Asked about the qualities he looks for in a potential partner, Smith initially began listing intelligence and strong conversational ability as his top priorities. Then he caught himself. He paused, reconsidered and moved those two traits down the list entirely, placing them at second and third. At the top, he said, is sex appeal and nothing else comes before it.
His reasoning was simple and consistent with the directness his audience has come to expect from him. If the physical attraction is not there from the start, he argued, nothing else that follows will be enough to change that. He was clear that this was not about having a specific type or a narrow preference, but about the reality that romantic interest has to begin somewhere, and for him it begins with physical chemistry.
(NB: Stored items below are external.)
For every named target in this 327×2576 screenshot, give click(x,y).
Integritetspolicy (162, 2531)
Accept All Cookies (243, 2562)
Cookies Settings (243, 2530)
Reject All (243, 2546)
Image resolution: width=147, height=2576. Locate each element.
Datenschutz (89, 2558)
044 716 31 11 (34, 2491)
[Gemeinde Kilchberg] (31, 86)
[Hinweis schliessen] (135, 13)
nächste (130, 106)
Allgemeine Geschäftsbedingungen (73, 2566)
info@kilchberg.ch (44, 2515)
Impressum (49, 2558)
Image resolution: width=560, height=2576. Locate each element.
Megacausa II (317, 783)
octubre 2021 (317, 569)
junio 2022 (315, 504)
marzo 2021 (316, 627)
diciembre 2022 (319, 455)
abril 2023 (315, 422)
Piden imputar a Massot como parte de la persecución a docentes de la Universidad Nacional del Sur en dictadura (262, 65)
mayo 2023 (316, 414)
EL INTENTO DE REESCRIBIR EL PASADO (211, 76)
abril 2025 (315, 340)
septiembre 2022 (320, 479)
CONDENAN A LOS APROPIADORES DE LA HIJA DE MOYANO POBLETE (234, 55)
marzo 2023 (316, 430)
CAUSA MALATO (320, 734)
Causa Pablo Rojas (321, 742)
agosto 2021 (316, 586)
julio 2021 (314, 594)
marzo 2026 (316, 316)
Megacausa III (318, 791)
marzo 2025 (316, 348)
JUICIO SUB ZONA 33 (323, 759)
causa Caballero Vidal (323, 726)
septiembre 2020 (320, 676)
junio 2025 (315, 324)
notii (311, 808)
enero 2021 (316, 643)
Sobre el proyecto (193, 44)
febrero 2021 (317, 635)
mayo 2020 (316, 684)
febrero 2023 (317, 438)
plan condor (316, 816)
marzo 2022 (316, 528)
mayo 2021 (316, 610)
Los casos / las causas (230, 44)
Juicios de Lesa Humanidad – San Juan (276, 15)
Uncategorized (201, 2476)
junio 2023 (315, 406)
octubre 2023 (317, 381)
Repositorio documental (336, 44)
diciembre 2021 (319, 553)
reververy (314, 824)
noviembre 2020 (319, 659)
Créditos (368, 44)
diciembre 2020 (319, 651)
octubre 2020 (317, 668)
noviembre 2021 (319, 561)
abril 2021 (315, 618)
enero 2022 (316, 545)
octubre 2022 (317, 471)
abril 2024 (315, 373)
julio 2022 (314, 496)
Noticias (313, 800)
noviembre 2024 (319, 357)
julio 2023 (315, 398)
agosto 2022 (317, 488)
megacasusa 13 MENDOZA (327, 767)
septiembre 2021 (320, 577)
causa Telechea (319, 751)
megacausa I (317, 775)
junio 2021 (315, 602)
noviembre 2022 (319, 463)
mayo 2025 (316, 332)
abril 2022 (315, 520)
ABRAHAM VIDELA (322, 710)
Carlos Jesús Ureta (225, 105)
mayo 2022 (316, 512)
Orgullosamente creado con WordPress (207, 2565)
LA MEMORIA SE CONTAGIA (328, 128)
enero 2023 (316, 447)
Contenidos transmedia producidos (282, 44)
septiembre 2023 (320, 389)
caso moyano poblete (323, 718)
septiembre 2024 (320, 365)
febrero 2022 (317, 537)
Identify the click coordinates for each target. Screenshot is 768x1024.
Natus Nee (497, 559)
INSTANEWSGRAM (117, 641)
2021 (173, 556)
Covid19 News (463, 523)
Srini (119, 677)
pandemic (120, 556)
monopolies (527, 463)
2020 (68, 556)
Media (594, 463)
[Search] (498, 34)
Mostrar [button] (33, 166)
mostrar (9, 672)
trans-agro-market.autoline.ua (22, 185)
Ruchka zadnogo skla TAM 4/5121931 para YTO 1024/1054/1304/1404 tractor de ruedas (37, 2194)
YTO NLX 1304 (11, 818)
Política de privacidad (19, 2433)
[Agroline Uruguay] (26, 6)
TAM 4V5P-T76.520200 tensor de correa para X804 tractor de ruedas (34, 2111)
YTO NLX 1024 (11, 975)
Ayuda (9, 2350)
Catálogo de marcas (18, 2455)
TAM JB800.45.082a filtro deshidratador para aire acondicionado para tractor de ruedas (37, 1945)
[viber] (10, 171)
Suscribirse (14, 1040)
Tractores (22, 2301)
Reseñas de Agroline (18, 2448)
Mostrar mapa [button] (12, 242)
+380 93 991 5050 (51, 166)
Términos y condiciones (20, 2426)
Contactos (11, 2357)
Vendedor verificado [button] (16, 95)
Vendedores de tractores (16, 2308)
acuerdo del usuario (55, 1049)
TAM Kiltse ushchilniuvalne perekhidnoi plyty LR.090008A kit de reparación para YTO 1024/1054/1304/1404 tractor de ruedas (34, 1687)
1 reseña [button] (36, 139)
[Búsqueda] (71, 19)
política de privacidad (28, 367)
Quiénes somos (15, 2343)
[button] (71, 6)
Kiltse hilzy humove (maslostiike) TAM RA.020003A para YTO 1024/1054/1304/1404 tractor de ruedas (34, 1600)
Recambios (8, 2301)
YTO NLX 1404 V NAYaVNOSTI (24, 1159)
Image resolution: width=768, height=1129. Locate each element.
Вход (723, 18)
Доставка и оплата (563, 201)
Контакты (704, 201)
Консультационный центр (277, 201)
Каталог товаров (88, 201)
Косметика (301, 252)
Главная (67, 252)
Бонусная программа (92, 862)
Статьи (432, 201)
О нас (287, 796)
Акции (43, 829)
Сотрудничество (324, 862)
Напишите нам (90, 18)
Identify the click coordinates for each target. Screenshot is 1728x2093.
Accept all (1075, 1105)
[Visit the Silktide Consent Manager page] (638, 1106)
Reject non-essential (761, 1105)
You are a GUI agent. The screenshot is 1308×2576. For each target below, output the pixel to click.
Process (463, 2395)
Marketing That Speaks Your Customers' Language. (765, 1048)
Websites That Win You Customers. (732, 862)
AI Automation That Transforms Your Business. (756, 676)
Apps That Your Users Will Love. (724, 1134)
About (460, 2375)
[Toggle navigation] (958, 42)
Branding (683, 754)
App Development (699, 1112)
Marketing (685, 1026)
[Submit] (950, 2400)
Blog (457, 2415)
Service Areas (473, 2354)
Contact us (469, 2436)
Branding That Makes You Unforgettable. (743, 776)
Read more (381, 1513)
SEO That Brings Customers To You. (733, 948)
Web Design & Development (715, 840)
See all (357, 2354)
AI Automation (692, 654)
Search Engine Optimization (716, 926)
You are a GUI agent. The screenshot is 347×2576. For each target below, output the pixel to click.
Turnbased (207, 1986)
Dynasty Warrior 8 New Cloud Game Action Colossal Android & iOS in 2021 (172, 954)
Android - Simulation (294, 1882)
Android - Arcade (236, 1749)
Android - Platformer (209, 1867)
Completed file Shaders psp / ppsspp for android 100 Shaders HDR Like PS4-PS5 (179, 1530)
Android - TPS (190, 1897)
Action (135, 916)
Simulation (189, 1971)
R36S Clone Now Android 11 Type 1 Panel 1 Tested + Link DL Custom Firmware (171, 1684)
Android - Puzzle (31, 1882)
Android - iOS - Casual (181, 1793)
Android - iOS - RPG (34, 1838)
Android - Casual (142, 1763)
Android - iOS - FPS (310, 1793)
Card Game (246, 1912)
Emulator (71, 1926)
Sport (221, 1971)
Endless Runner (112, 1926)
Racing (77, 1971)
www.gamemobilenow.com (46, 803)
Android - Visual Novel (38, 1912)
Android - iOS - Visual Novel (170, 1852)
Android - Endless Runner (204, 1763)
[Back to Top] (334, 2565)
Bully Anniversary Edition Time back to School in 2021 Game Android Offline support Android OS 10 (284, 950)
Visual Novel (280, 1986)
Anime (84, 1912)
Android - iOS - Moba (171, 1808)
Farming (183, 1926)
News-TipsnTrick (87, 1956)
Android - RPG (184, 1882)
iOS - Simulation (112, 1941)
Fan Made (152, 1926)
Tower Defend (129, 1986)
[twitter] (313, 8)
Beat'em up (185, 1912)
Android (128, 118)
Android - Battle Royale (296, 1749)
Why he keeps his personal life under wraps
Despite his willingness to speak openly about what he looks for in a partner, Smith has long maintained a strict boundary around his actual dating life. His current relationship status remains unclear, and he has been consistent over the years in keeping that side of his life away from public view. For someone who makes a living talking, the silence around his personal relationships is deliberate and well-guarded.
That privacy has not stopped speculation. There have been persistent rumors circulating online for years suggesting a romantic connection between Smith and Molly Qerim, a former host of ESPN’s First Take. Both have dismissed those rumors repeatedly and emphatically, with each pushing back on the idea that anything beyond a professional relationship ever existed between them.
Smith addressed the speculation in the past by pointing out that the rumors had been going around for years without any basis in reality. Qerim echoed that sentiment, describing the ongoing speculation as something she found more amusing than credible.
What the moment reveals
There is something worth noting about the way Smith handled the question on Newton’s podcast. He started with what might be considered the more socially acceptable answer, leading with intelligence and conversation, and then pulled back and replaced it with something more instinctive and less polished.
That kind of self-correction in real time is actually more revealing than a rehearsed answer would have been. It suggested that his first instinct was to present a version of himself that sounded measured and thoughtful, before deciding that honesty served him better. Whether that reads as refreshing candor or a missed opportunity to say something more nuanced probably depends on who is listening.
Newton’s Funky Friday has built a following precisely because conversations like this one tend to happen there. Guests are encouraged to be direct, and Smith, who rarely struggles to fill airtime, delivered exactly that.
Where Smith stands now
At 57, Smith shows no signs of softening his public persona or becoming more guarded in his opinions, even when those opinions are about himself. His appearance on Funky Friday was another reminder that he applies the same energy to personal topics that he brings to sports debate.
What he looks for in a partner is, ultimately, his own business. But in naming it so plainly and without hesitation, he gave his audience exactly the kind of unfiltered moment that keeps them coming back.